New Mexico State University recently held a symposium bringing together Indigenous leaders who are fighting to protect water resources. These water protectors shared stories about their work on the frontlines.

It’s a warm November afternoon. Spray can artists gather on the corner of University and Solano to work on a mural.

 

“What we’re trying to do is promote the importance of water,” says Saba, a local artist. “So we do it through public, live art. This piece depicts the cycle of water from the clouds to the mountains to the streams all the way down to the oceans.”

 

Saba is Navajo and Jemez Pueblo from Northern New Mexico. He calls his art form Arrowsoul.

 

“We use Aerosol paint for our medium and also we use arrows in our letters,” he says. “We use arrows to hunt. We use arrows to defend ourselves. So Arrowsoul art is what we call it.”

 

Saba says the mural shows how humans both depend on and damage water sources. A child swims in a clear pool of water, which then gets trapped behind a dam. It later spews out of a pipe and has turned electric, contaminated green. There’s a big billboard that says Water Is Life in the distinct white Coca Cola font.

*-*-*

> [WORK TO COMPLETE]
a) Answer these from the passage on water protectors:
(i) Which university held the symposium?
(ii) On what corner do the spray can artists gather to work on the mural?
(iii) What name does Saba give his art form?
b) Duplicate the passage on water protectors from "Saba says the" up to and including "Coca Cola font.".

> [COLLECTED DATA]

*-*-*

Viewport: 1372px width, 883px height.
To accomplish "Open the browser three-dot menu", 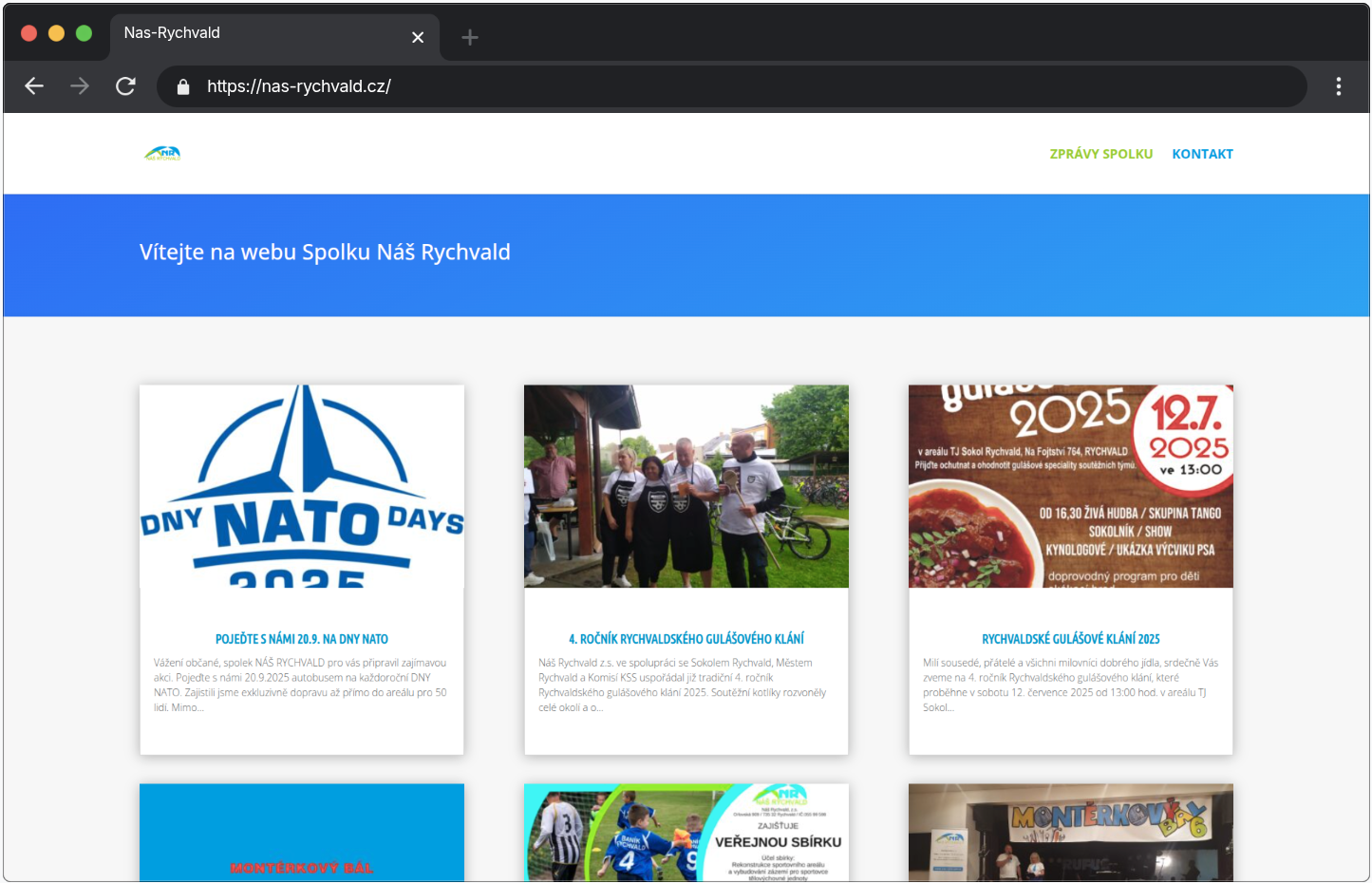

*-*-*

> [RESULTS FOR EACH TASK]
a)
(i) New Mexico State University
(ii) University and Solano
(iii) Arrowsoul

b)
Saba says the mural shows how humans both depend on and damage water sources. A child swims in a clear pool of water, which then gets trapped behind a dam. It later spews out of a pipe and has turned electric, contaminated green. There’s a big billboard that says Water Is Life in the distinct white Coca Cola font.